饭饭TXT > 海外名作 > 《丧钟为谁而鸣(英文版)》作者:[美]海明威【完结】 > 丧钟为谁而鸣.txt

第 11 页

作者:美-海明威 当前章节:15395 字 更新时间:2026-6-19 10:59

"I love thee, Maria."

"No. It is not true," she said. Then as a last thing pitifully and hopefully.

"But I have never kissed any man."

"Then kiss me now."

"I wanted to," she said. "But I know not how. Where things were done to me I fought until I could not see. I fought until-- until--until one sat upon my head--and I bit him--and then they tied my mouth and held my arms behind my head--and others did things to me."

"I love thee, Maria," he said. "And no one has done anything to thee. Thee, they cannot touch. No one has touched thee, little rabbit."

"You believe that?"

"I know it."

"And you can love me?" warm again against him now.

"I can love thee more."

"I will try to kiss thee very well."

"Kiss me a little."

"I do not know how."

"Just kiss me."

She kissed him on the cheek.

"No."

"Where do the noses go? I always wondered where the noses would go."

"Look, turn thy head," and then their mouths were tight together and she lay close pressed against him and her mouth opened a little gradually and then, suddenly, holding her against him, he was happier than he had ever been, lightly, lovingly, exultingly, innerly happy and unthinking and untired and unworried and only feeling a great delight and he said, "My little rabbit. My darling. My sweet. My long lovely."

"What do you say?" she said as though from a great distance away.

"My lovely one," he said.

They lay there and he felt her heart beating against his and with the side of his foot he stroked very lightly against the side of hers.

"Thee came barefooted," he said.

"Yes."

"Then thee knew thou wert coming to the bed."

"Yes."

"And you had no fear."

"Yes. Much. But more fear of how it would be to take my shoes off."

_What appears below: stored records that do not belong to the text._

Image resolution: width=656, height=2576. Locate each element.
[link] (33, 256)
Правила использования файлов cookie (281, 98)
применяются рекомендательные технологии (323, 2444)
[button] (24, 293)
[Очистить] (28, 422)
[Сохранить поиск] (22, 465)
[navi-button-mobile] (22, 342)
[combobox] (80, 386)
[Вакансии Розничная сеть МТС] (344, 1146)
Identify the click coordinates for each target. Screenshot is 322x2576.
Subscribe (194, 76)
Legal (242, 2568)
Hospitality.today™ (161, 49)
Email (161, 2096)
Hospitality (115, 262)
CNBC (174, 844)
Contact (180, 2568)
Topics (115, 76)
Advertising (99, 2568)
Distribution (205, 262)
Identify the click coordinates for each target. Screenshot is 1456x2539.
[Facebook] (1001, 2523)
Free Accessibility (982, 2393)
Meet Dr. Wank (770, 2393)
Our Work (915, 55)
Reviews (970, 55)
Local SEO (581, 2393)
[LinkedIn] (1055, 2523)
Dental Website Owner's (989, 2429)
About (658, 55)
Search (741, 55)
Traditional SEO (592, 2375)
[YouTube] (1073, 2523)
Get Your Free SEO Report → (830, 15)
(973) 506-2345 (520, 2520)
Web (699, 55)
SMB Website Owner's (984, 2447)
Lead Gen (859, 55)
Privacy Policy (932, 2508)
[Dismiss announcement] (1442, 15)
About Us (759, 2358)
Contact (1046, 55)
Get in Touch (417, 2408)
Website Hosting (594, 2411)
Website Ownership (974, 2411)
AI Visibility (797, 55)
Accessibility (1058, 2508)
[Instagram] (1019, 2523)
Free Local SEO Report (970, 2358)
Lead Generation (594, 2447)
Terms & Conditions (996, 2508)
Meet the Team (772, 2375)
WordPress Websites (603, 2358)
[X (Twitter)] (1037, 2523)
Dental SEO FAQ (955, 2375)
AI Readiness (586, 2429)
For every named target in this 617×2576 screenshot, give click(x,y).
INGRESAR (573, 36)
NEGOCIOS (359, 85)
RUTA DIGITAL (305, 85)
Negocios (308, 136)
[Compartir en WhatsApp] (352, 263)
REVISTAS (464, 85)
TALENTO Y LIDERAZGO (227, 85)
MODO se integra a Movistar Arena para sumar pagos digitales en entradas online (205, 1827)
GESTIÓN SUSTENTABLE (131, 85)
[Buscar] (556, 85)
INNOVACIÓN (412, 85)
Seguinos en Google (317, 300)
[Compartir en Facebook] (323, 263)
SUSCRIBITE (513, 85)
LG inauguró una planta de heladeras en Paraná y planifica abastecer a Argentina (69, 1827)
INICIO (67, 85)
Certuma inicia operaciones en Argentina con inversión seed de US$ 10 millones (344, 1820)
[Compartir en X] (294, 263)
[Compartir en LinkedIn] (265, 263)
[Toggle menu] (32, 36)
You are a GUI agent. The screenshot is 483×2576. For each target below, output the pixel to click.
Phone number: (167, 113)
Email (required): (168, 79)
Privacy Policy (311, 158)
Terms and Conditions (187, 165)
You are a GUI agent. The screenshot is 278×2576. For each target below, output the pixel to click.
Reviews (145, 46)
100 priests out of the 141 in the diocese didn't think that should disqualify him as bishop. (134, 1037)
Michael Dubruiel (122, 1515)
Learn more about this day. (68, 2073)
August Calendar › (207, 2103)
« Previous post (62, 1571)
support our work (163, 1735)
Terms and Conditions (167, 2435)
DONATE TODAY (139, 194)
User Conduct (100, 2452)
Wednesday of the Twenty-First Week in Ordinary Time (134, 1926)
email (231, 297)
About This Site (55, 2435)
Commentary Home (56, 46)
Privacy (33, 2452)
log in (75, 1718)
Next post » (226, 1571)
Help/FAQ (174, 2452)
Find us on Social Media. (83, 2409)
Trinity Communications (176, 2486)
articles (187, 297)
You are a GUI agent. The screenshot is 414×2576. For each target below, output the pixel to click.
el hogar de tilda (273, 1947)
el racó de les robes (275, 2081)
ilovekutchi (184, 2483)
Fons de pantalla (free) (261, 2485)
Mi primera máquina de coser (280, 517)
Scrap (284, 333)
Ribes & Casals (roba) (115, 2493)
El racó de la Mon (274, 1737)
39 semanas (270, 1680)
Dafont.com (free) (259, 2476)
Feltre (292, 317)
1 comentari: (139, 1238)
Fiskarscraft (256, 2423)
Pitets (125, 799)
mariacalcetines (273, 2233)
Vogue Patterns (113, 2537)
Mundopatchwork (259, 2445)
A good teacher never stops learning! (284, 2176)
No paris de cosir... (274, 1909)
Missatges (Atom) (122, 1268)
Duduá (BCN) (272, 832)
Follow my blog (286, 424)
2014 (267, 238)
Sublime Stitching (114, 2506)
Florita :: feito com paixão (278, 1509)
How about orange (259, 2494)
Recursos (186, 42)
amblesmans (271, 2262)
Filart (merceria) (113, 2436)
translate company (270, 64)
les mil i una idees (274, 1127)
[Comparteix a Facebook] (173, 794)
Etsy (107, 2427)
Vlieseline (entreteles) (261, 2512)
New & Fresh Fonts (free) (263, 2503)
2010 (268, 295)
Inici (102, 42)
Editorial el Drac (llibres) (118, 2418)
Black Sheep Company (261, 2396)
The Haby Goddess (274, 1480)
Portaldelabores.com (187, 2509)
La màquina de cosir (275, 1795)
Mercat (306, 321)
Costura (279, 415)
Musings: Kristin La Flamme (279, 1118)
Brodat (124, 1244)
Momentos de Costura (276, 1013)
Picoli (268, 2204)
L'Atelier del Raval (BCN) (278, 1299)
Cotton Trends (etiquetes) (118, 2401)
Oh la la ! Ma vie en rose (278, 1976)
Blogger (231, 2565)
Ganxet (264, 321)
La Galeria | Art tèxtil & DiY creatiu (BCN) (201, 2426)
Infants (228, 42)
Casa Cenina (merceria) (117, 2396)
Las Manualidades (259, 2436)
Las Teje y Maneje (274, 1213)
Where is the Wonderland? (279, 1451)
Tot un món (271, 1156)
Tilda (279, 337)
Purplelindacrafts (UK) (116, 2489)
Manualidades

"And what time is it now? _lo sabes?_"

"No. Thou hast no watch?"

"Yes. But it is behind thy back."

"Take it from there."

"No."

"Then look over my shoulder."

It was one o'clock. The dial showed bright in the darkness that the robe made.

"Thy chin scratches my shoulder."

"Pardon it. I have no tools to shave."

"I like it. Is thy beard blond?"

"Yes."

"And will it be long?"

"Not before the bridge. Maria, listen. Dost thou--?"

"Do I what?"

"Dost thou wish?"

"Yes. Everything. Please. And if we do everything together, the other maybe never will have been."

"Did you think of that?"

"No. I think it in myself but Pilar told me."

"She is very wise."

"And another thing," Maria said softly. "She said for me to tell you that I am not sick. She knows about such things and she said to tell you that."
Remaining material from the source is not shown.